[Your objective] For the data below, say how many lines contain "agent". Only the number should be given.

:::::

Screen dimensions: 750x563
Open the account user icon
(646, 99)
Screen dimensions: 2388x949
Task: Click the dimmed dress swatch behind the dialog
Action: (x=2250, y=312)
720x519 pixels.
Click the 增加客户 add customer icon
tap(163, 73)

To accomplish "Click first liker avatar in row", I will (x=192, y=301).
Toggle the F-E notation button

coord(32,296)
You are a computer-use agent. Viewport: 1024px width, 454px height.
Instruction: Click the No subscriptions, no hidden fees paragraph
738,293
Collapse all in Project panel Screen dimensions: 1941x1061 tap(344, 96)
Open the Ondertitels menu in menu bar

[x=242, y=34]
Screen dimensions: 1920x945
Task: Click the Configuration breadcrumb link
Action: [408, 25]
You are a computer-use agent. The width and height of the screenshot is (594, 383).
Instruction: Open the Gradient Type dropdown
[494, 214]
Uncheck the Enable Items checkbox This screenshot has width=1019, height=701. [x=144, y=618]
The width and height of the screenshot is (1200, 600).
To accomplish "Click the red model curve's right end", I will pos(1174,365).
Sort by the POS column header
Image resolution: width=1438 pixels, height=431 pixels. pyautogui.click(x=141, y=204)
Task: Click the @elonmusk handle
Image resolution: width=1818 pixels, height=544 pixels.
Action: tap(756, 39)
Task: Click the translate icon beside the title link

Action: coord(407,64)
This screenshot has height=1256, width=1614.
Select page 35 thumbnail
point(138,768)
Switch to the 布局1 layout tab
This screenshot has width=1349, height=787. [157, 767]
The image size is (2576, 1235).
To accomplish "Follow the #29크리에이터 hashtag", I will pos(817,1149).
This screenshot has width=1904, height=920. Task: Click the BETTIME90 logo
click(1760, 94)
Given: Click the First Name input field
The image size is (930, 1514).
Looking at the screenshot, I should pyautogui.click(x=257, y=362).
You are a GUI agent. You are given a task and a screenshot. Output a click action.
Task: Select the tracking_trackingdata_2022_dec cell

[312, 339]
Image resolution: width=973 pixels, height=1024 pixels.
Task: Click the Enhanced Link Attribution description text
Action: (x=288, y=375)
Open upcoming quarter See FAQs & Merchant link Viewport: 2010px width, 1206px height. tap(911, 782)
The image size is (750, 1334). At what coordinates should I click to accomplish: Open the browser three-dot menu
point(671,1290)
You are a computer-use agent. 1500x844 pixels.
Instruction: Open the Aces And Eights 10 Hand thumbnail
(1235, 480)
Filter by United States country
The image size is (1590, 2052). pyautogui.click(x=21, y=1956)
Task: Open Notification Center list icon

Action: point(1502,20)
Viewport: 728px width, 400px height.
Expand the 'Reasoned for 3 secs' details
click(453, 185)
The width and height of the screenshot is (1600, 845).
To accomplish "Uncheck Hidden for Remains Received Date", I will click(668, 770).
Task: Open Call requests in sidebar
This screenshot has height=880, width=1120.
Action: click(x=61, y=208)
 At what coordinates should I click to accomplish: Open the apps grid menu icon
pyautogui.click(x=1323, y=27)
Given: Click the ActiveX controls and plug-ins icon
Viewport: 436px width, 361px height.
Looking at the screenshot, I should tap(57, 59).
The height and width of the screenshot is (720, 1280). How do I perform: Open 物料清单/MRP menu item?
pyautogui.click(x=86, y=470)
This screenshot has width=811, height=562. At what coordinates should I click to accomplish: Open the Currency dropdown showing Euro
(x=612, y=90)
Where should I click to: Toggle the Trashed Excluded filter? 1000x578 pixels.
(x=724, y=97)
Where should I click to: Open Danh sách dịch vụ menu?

:::::

[Response] 4